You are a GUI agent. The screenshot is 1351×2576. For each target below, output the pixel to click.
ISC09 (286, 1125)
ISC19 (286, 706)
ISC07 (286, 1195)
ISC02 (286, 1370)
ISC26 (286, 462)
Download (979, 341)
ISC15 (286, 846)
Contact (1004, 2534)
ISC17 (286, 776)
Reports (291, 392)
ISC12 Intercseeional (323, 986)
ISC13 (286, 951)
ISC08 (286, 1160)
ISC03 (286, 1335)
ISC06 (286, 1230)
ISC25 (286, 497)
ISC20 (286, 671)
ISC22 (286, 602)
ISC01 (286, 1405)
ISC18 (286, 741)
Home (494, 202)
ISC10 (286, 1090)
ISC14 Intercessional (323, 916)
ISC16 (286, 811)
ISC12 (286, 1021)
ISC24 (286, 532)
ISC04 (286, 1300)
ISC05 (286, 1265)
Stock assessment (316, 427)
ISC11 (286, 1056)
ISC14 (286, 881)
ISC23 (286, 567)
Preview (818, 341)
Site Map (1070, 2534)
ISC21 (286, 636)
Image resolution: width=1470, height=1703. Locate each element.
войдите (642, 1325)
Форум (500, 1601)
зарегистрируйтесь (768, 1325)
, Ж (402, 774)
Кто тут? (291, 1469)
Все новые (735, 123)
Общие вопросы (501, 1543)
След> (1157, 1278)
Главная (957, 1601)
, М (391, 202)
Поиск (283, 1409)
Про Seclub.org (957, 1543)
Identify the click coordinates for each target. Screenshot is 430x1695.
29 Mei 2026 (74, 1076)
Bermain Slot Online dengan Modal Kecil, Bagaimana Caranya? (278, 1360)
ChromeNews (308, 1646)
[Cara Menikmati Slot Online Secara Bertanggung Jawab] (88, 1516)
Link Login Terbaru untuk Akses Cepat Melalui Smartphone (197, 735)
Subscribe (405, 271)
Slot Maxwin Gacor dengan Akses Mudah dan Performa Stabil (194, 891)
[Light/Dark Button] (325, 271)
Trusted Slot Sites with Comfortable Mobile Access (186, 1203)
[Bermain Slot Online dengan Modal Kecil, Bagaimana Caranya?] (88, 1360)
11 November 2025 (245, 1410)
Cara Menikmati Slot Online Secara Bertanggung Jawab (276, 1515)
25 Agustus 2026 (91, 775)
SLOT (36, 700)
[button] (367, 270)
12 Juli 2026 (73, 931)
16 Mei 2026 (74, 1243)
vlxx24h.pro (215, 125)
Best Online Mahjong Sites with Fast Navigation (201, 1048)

> Task
Restate every record exactly, leaving nothing out.

> Response below
You are a GUI agent. The screenshot is 1351×2576. For each target below, output the pixel to click.
ISC09 (286, 1125)
ISC19 (286, 706)
ISC07 (286, 1195)
ISC02 (286, 1370)
ISC26 (286, 462)
Download (979, 341)
ISC15 (286, 846)
Contact (1004, 2534)
ISC17 (286, 776)
Reports (291, 392)
ISC12 Intercseeional (323, 986)
ISC13 (286, 951)
ISC08 (286, 1160)
ISC03 (286, 1335)
ISC06 (286, 1230)
ISC25 (286, 497)
ISC20 (286, 671)
ISC22 (286, 602)
ISC01 (286, 1405)
ISC18 (286, 741)
Home (494, 202)
ISC10 (286, 1090)
ISC14 Intercessional (323, 916)
ISC16 (286, 811)
ISC12 (286, 1021)
ISC24 (286, 532)
ISC04 (286, 1300)
ISC05 (286, 1265)
Stock assessment (316, 427)
ISC11 (286, 1056)
ISC14 (286, 881)
ISC23 (286, 567)
Preview (818, 341)
Site Map (1070, 2534)
ISC21 (286, 636)
Image resolution: width=1470, height=1703. Locate each element.
войдите (642, 1325)
Форум (500, 1601)
зарегистрируйтесь (768, 1325)
, Ж (402, 774)
Кто тут? (291, 1469)
Все новые (735, 123)
Общие вопросы (501, 1543)
След> (1157, 1278)
Главная (957, 1601)
, М (391, 202)
Поиск (283, 1409)
Про Seclub.org (957, 1543)
Identify the click coordinates for each target. Screenshot is 430x1695.
29 Mei 2026 (74, 1076)
Bermain Slot Online dengan Modal Kecil, Bagaimana Caranya? (278, 1360)
ChromeNews (308, 1646)
[Cara Menikmati Slot Online Secara Bertanggung Jawab] (88, 1516)
Link Login Terbaru untuk Akses Cepat Melalui Smartphone (197, 735)
Subscribe (405, 271)
Slot Maxwin Gacor dengan Akses Mudah dan Performa Stabil (194, 891)
[Light/Dark Button] (325, 271)
Trusted Slot Sites with Comfortable Mobile Access (186, 1203)
[Bermain Slot Online dengan Modal Kecil, Bagaimana Caranya?] (88, 1360)
11 November 2025 (245, 1410)
Cara Menikmati Slot Online Secara Bertanggung Jawab (276, 1515)
25 Agustus 2026 (91, 775)
SLOT (36, 700)
[button] (367, 270)
12 Juli 2026 (73, 931)
16 Mei 2026 (74, 1243)
vlxx24h.pro (215, 125)
Best Online Mahjong Sites with Fast Navigation (201, 1048)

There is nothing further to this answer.